**Assignment:** Lines with the word "computer" are the ones wanted. Copy each of them from the entries below.

Records from a data source
* * * *

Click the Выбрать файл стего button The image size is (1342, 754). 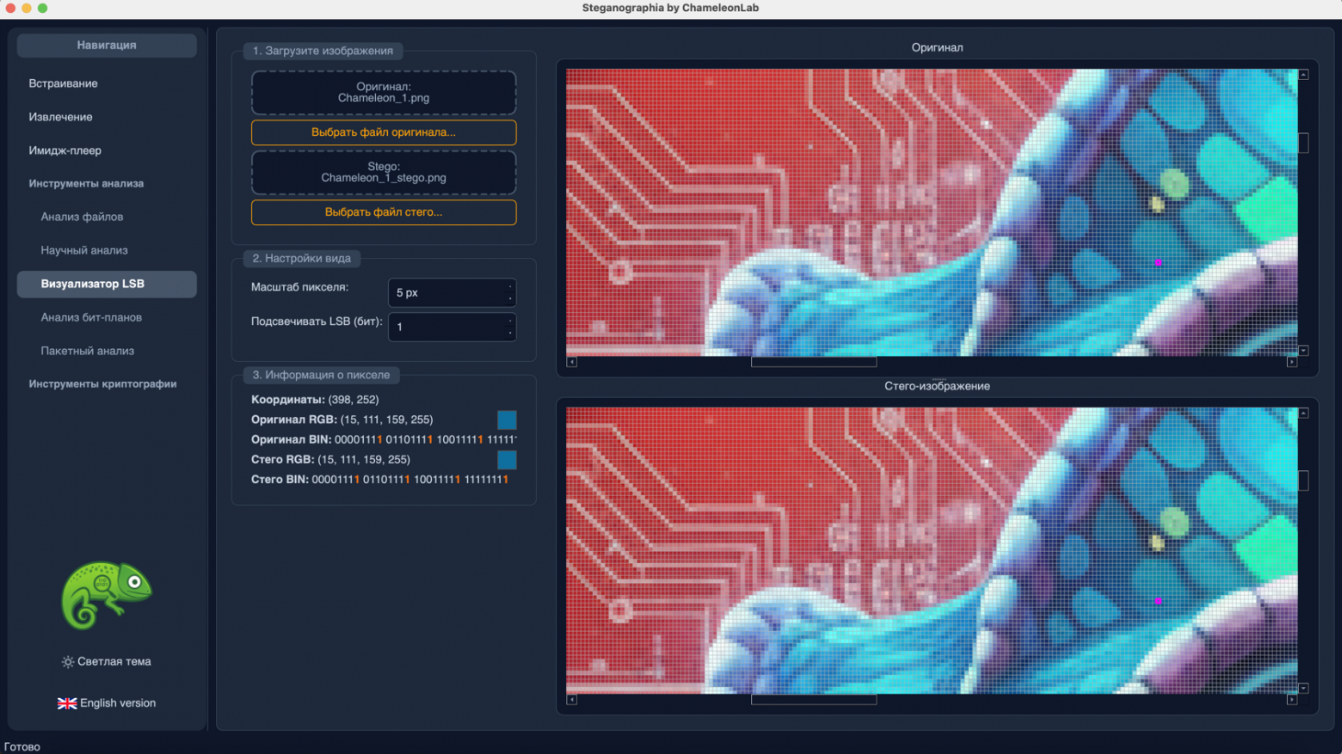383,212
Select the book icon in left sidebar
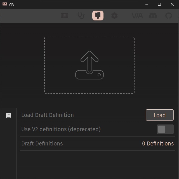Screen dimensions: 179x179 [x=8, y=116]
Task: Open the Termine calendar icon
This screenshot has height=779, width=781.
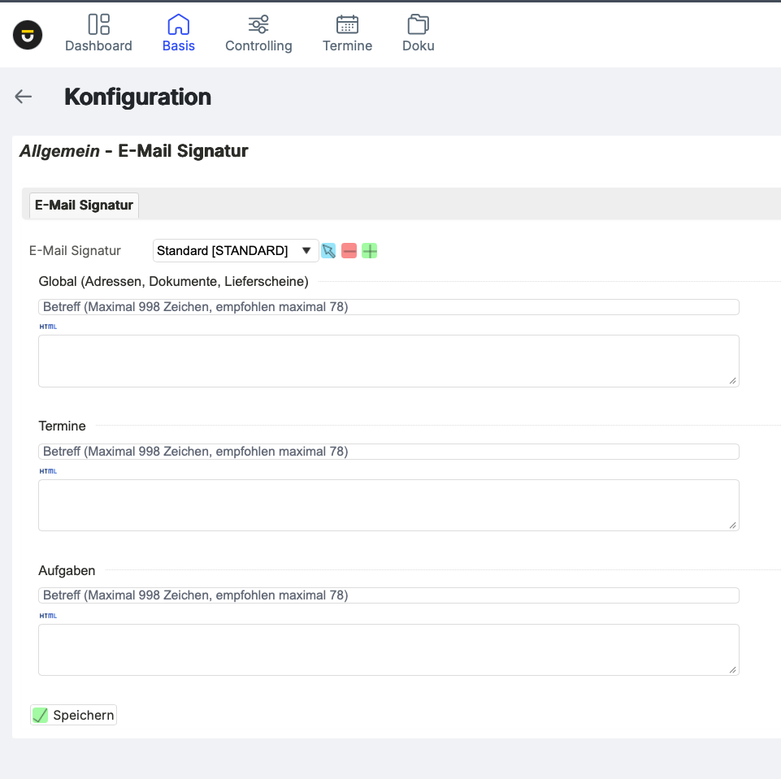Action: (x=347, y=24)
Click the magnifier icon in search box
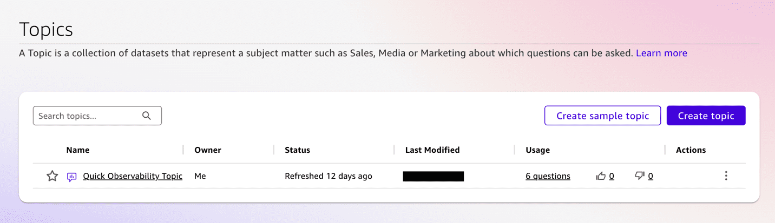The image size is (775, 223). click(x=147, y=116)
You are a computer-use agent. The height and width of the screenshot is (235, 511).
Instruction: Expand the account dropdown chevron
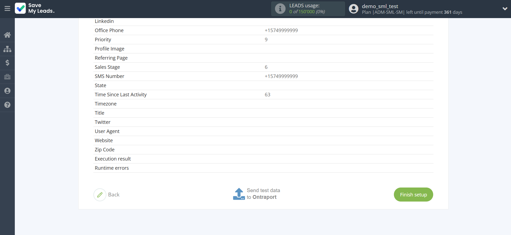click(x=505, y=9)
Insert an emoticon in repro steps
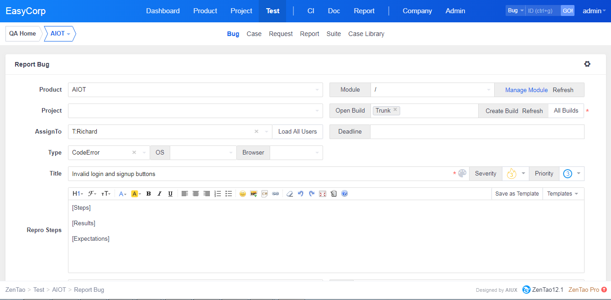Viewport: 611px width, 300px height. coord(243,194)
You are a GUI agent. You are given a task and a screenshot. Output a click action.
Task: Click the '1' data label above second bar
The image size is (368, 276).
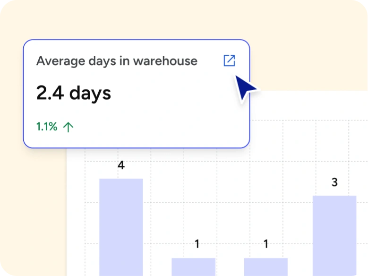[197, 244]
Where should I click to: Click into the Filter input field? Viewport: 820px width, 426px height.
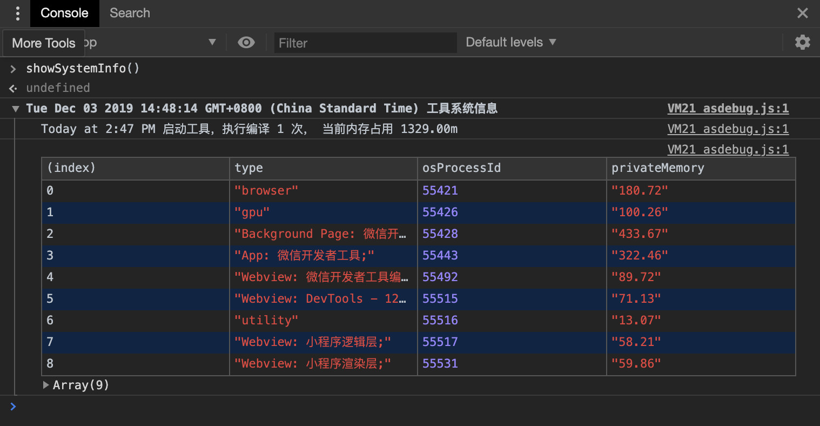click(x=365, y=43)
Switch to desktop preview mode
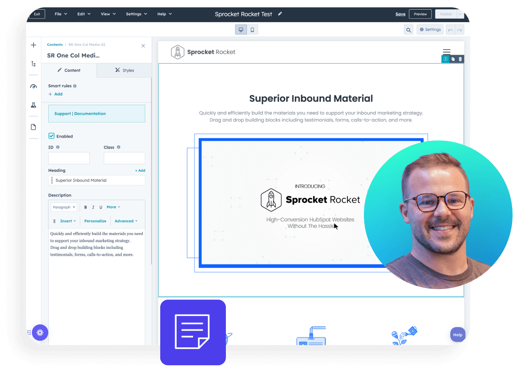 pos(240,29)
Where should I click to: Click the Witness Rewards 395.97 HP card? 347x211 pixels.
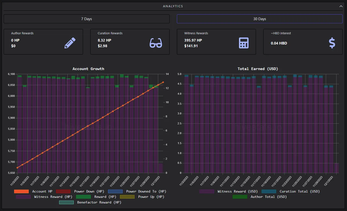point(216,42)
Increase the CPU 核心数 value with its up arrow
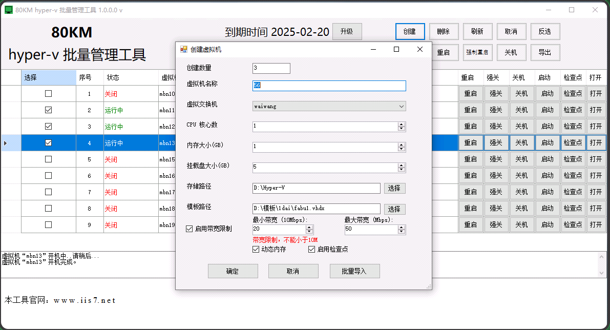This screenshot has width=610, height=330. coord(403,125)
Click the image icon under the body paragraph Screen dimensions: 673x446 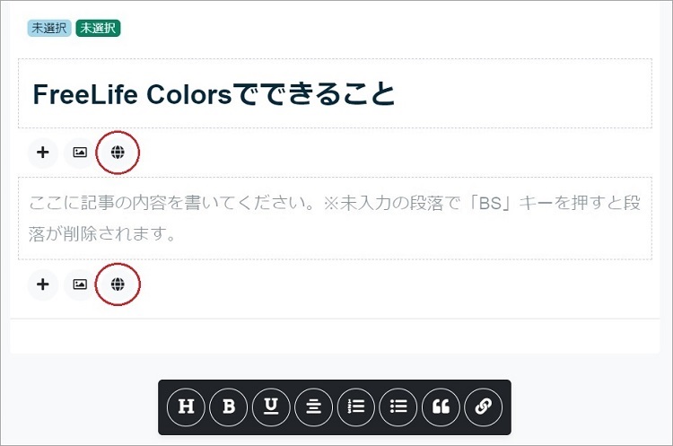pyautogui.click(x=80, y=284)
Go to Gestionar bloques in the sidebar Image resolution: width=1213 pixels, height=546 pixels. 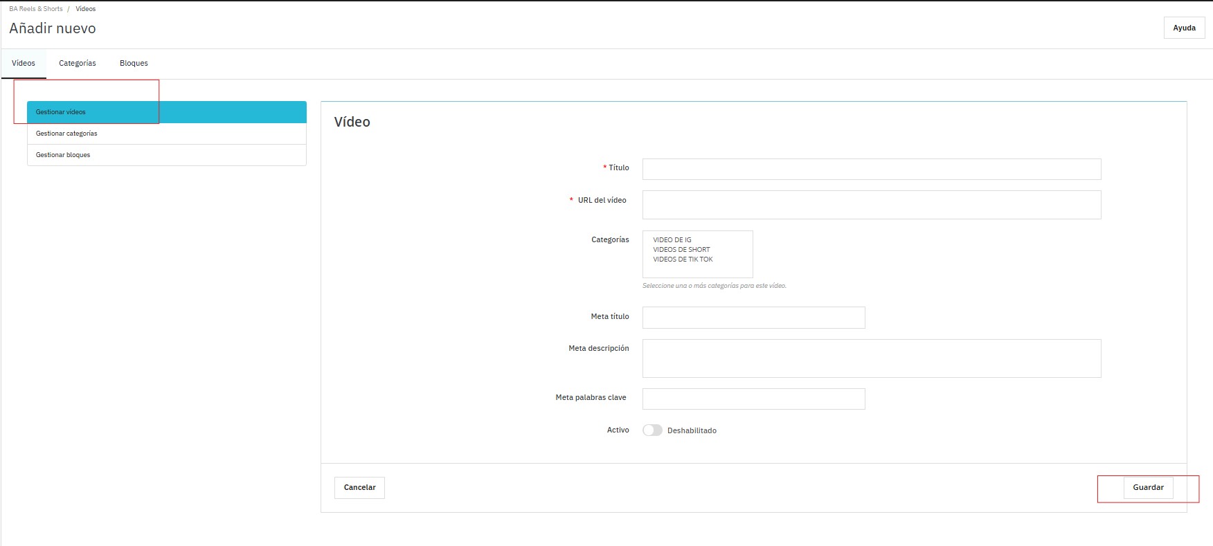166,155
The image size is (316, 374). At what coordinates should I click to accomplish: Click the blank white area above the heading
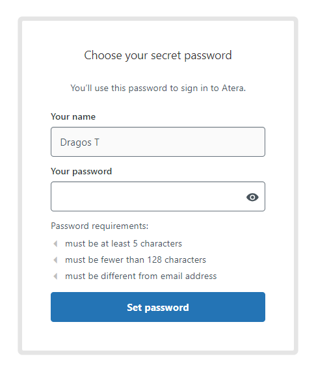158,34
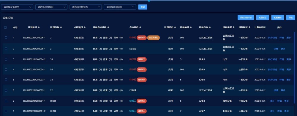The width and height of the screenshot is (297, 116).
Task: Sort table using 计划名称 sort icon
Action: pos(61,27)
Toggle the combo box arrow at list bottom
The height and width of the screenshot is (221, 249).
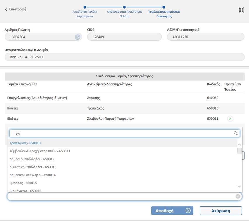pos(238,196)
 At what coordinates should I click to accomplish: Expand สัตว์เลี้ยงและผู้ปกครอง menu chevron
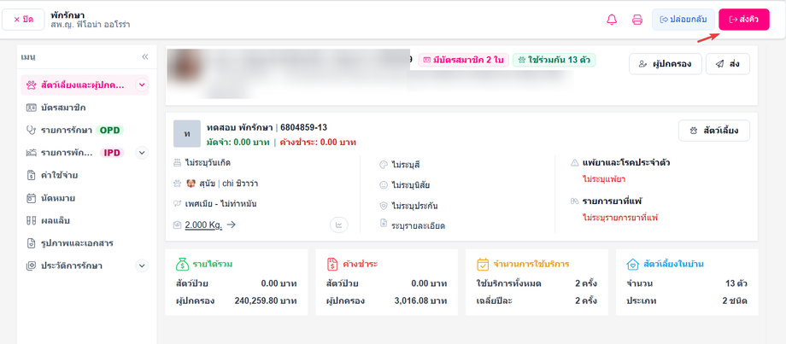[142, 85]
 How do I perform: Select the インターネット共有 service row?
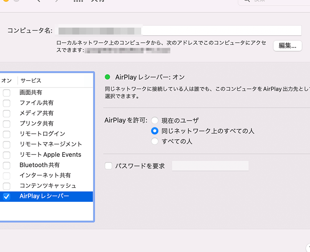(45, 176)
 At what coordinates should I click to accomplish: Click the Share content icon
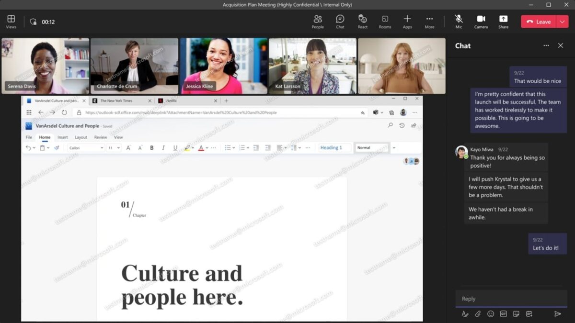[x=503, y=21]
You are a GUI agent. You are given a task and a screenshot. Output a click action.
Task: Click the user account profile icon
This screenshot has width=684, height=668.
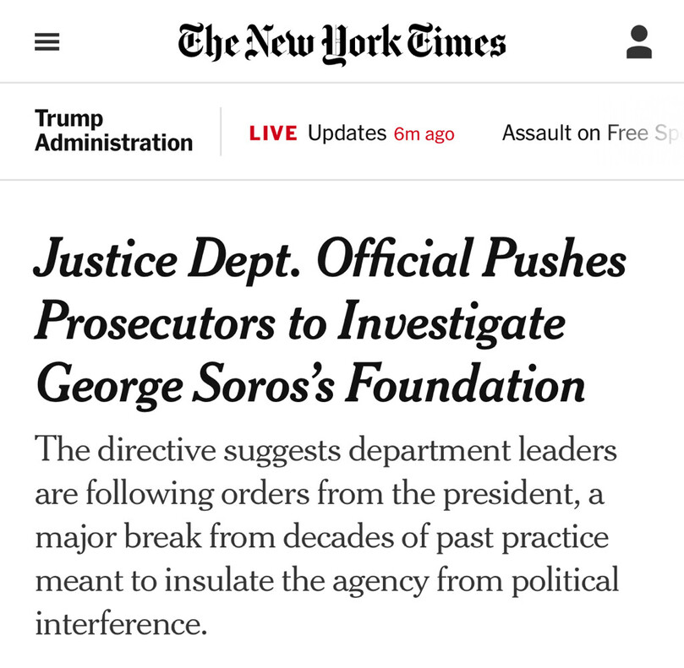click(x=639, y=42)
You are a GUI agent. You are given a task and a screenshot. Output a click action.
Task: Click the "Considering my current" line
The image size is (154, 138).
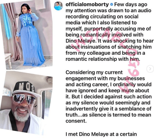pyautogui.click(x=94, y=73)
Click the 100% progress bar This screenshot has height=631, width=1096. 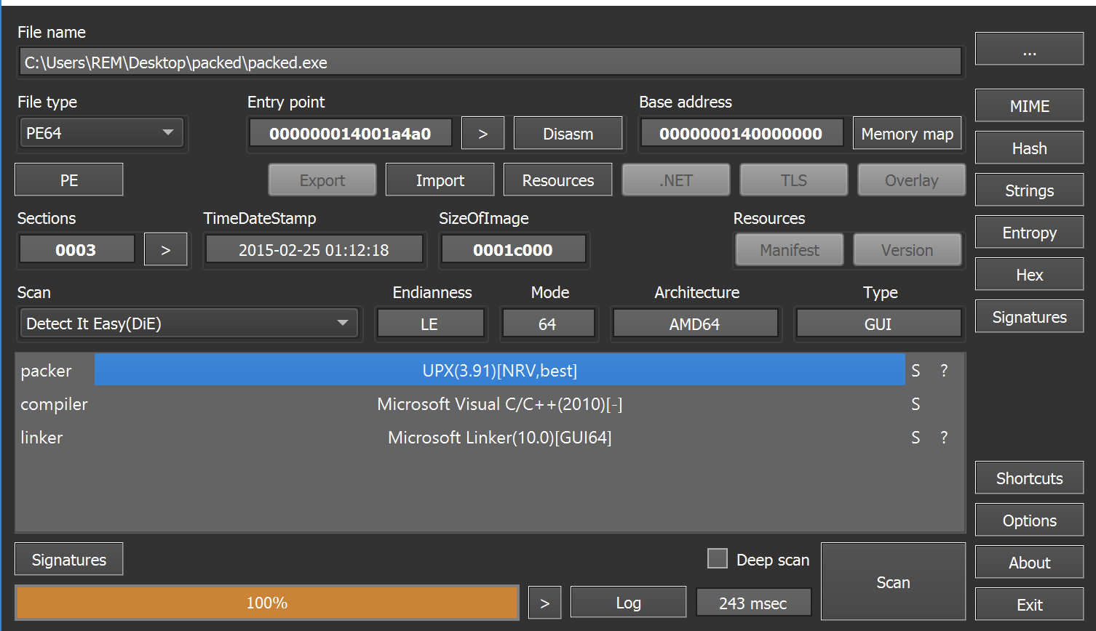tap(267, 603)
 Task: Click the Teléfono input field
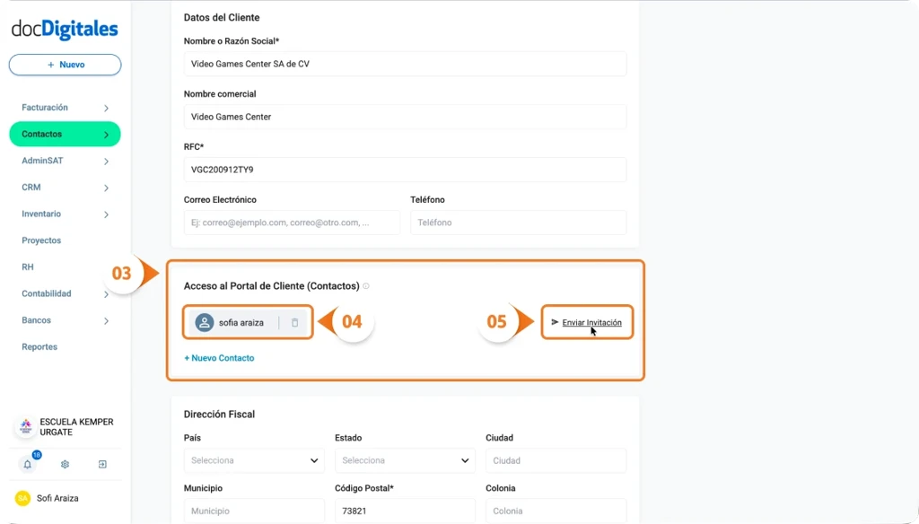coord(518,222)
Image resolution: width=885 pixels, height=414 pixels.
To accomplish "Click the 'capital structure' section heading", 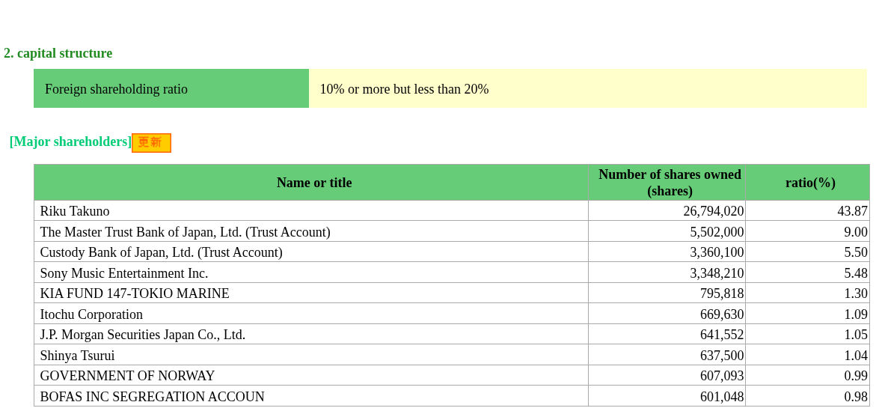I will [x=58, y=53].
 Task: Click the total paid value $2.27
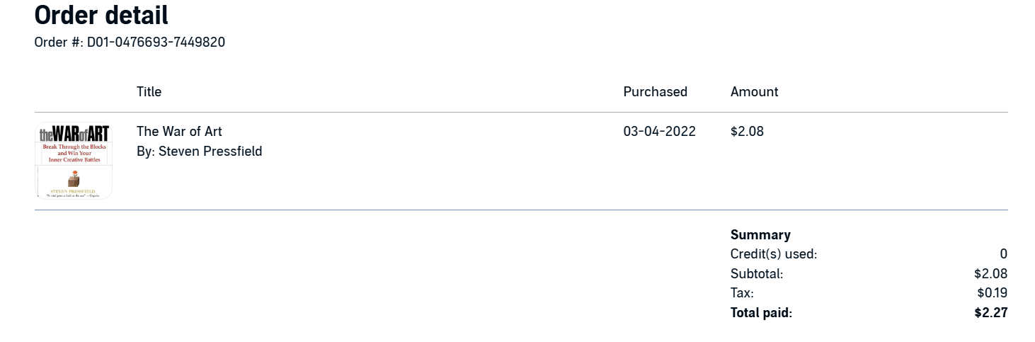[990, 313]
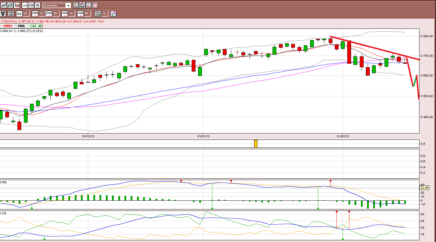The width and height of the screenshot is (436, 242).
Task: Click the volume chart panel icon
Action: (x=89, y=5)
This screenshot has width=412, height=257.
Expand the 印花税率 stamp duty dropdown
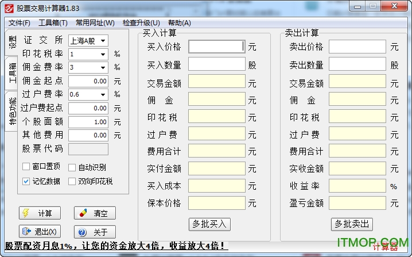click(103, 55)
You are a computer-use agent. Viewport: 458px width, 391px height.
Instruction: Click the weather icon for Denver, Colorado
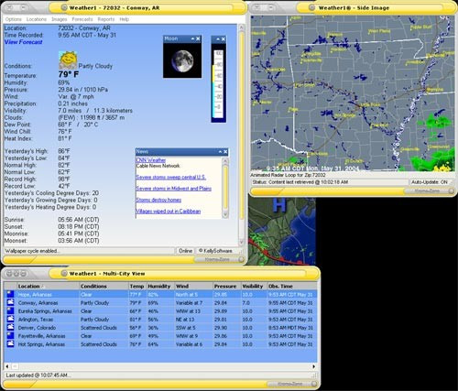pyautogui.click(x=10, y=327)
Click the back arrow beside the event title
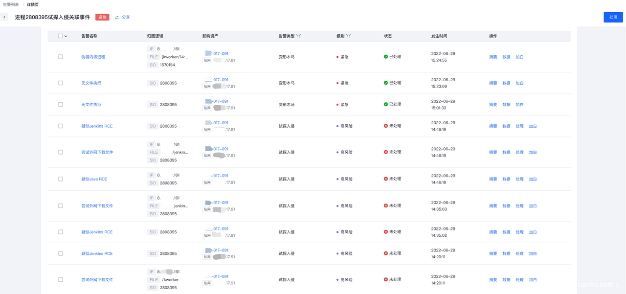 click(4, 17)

* * * *

**Answer space:**
You are a computer-use agent. The height and width of the screenshot is (235, 511).
You are a computer-use agent. Viewport: 458px width, 391px height.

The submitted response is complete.